2023.03.31 カテゴリー|骨折・捻挫の治療
40代の男性
子供とドッジボールをしていて、ボールが指に当たり受傷しました。
翌日、当院を受診しました。
レントゲン写真で槌指変形(骨性マレットフィンガー)を認めました。
末節骨の基部が折れていることがわかると思います。
このタイプの骨折の場合、骨片が伸筋腱の力でどんどんズレてしまい骨癒合が得られないため手術が必要と言われています。
私も昔は手術をしていました。
http://www.nishibori-seikei.com/blog/2012/09/post-74.html
最近はよほど転位がひどい場合を除いて保存的に治療しています。
プライトンで下の写真のように外固定します。
外固定開始1週間後レントゲンです。
骨片同士が接触していて、関節面の段差もほとんどないため、このまま保存的に治療することにしました。

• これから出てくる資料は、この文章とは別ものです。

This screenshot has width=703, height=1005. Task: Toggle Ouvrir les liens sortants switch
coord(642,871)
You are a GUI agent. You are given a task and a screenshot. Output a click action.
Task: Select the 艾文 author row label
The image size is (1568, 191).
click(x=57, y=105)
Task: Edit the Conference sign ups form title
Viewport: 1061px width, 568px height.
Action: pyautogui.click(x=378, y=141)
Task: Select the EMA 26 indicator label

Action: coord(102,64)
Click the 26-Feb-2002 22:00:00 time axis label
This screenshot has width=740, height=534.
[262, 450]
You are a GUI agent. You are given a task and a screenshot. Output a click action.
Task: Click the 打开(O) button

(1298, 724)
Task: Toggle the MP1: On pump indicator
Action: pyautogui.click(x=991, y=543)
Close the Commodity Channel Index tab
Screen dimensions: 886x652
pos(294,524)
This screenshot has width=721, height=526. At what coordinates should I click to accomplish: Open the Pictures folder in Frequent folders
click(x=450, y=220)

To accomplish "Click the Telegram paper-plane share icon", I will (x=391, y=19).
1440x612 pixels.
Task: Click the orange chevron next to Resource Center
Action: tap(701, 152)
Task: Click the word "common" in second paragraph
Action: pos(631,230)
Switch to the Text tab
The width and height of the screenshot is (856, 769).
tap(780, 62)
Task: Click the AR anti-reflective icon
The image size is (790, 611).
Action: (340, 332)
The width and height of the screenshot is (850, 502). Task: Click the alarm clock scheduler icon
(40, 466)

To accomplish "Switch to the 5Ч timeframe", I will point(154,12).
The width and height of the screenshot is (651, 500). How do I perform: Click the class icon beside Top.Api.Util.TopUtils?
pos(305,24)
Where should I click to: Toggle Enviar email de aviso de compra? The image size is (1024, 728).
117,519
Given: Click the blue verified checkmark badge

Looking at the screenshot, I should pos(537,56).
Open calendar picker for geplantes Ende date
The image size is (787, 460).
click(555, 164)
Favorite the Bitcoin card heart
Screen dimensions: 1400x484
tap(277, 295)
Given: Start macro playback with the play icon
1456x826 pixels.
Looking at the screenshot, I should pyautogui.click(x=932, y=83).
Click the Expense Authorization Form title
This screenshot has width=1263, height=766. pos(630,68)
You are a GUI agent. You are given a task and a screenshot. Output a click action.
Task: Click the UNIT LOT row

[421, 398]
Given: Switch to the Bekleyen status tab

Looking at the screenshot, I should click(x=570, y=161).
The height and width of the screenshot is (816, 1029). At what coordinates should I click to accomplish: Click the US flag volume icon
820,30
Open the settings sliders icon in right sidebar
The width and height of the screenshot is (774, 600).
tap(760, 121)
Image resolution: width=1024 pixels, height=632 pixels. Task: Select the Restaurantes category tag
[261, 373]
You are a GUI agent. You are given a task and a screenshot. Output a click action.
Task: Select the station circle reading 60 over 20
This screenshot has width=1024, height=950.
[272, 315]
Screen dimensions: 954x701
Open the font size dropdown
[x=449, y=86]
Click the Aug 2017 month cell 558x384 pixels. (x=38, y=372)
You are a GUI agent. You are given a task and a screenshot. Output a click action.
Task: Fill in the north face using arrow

5週間外固定をして、外固定を外してから2週間後のレントゲンです。
骨癒合が得られました。関節面の段差もほとんどありません。痛みも残りませんでした。
今でも多くの整形外科医が、指の骨折に対してアルフェンスシーネという、手で簡単に曲げられるアルミの板にスポンジがついたシーネ材を使用しています。
アルフェンスシーネは、簡単に曲げたり伸ばしたり出来るので。誰でも外固定ができるという長所がありますが、緩みやすく固定性が弱いという短所があります。あとがさばるので邪魔になります。見た目も格好悪いです。
一方、プライトンは、熱湯で温めて柔らかくしてお湯を拭き取ってから素早く適切な形に加工しなければいけないという短所がありますが、固定性が強く、がさばらず、見た目もかっこいいという長所があります。
アルフェンスシーネでは、固定性が弱く槌指変形(骨性マレットフィンガー)を保存的に治療することが困難でしたが、プライトンなら可能です。
プライトンのような、すごく使いやすくて固定性もよくて軽くて邪魔にならない熱可塑性キャスト材があるのに、指の骨折に対して、いまだにアルフェンスシーネを使っている整形外科医がたくさんいて驚くよ。